Suited, a new documentary premiering on HBO on June 20, tells the story of a Brooklyn-based tailoring company, Bindle & Keep, that makes custom suits for transgender and gender-nonconforming clients. Co-produced by Lena Dunham (of Girls fame), the film is most moving in its depiction of the complicated lives of clients like Grace—Lena’s kid sister—and five others who have long struggled to find the right fit.

Among them is Everett Arthur, a black transgender male law student and cellist who needs a new suit for job interviews. “I want to be stealth,” he says, sporting a red, white, and blue flannel bow tie. He wants to hide his curves and the fact that he was born female, he says, partly because an employer recently told him he was qualified for a job but couldn’t be hired because he was transgender.

Then there’s Aidan Star Jones, a 12-year-old trans boy from Arizona who shows up to Bindle & Keep with his grandmother—looking for something to wear to his bar mitzvah. With emo-style black hair and hipster glasses, he shrugs and stares at his feet frequently: “I’m just nervous, I suppose,” he tells the tailors. He’s never looked good in clothes and is afraid this suit will be “more of the same.” He takes a sip of water and clutches a stuffed dinosaur after explaining that his dad doesn’t support his gender identity and he doesn’t have many friends at school.

Rae Tutera takes Grace Dunham’s measurements. JoJo Whilden /Courtesy of HBO

Suited‘s director, Jason Benjamin, approached Lena Dunham about the documentary after reading a profile on Bindle & Keep in the New York Times. Bindle & Keep’s founder, Daniel Friedman, who is straight and cisgender—meaning he identifies as the gender of his birth—had originally intended to cater to Wall Street businessmen. Then he met Rae Tutera, who convinced him to make masculine suits for people like her who don’t identify with their feminine curves. They began working together, and now serve hundreds of clients with a range of identities—from a trans-male nurse preparing for his wedding to a trans woman attorney looking for a conservative suit to wear when she argues a case in front of the 11th Circuit Court of Appeals.

“Fashion is universal. Everybody has to get dressed. Everybody has to be comfortable in their clothing,” Lena Dunham told the Hollywood Reporter. “We all live in this complicated world where we are navigating our own relationship to our bodies, and to what’s been assigned to us culturally and what our own desires are.”

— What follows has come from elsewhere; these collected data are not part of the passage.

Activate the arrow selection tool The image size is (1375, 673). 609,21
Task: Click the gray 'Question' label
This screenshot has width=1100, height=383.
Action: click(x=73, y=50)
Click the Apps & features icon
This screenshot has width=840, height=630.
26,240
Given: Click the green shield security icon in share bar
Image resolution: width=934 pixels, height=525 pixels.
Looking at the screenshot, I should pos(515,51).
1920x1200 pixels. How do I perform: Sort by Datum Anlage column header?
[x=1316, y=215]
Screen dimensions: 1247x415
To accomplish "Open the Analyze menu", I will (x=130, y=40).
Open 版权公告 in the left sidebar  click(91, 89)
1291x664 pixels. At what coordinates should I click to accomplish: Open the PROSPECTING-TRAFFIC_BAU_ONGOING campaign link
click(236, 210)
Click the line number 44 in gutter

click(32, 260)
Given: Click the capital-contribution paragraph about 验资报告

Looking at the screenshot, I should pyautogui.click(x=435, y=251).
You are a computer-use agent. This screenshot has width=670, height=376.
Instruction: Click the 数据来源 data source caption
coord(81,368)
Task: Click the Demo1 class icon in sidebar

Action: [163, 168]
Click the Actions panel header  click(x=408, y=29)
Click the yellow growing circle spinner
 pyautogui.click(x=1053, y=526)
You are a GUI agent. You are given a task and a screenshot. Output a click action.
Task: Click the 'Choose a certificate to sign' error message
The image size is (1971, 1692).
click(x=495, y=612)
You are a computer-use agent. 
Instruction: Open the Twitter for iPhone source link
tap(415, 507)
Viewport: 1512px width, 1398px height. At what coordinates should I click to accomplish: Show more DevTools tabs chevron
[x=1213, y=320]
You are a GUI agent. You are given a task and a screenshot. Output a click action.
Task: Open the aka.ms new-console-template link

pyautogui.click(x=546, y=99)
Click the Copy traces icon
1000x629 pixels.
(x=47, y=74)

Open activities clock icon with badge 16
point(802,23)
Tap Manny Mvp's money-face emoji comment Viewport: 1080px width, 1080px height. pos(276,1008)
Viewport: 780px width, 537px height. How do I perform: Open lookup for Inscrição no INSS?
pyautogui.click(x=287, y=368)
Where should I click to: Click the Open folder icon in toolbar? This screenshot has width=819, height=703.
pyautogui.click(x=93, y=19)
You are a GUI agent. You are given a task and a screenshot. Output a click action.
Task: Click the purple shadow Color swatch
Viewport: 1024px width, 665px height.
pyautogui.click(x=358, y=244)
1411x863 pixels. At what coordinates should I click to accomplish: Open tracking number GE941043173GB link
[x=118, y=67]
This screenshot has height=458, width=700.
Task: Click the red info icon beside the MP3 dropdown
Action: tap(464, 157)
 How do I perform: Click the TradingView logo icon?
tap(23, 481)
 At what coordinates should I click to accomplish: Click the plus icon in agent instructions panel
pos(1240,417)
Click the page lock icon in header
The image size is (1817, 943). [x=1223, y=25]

The film asks us to consider tough questions as its characters talk candidly about their lives. “When I was a kid, I did fucking want to be a boy,” says Melissa “Mel” Plaut, 39, a gender-nonconforming cabbie. “The problem is like, did I want to be a boy, or did I just want to be treated like a boy? Right, like treated the same way the world treats boys, but still be okay to be me? And that where I think I’ve landed.” Mel, who’s in the market for a suit for a birthday celebration, recalls fighting to get out of frilly dresses as a kid and into Metallica T-shirts and skin-tight jeans as a teenager. Female pronouns don’t sit right, but neither do male ones: “I don’t feel like any of it quite fits.”

Some of the most touching moments come during interactions with family members, such as when Derek Matteson, the nurse, hugs his gray-haired mother before going under the knife for a hysterectomy, or later knots his father’s tie before getting married to the love of his life. Or when Aidan, the 12-year-old, comes back for a fitting with his dad, whose cutoff denim vest reveals tattooed arms. “You look sharp,” he says to his son, who’s smiling in his new suit.

“It’s all about just feeling great in your body,” explains Bindle & Keep’s Friedman. “Especially when people have been struggling their entire lives, and they finally get into something that really fits them, that really fits them the way they’ve always envisioned something would fit them. That’s not fashion anymore. And that’s what we’re after.”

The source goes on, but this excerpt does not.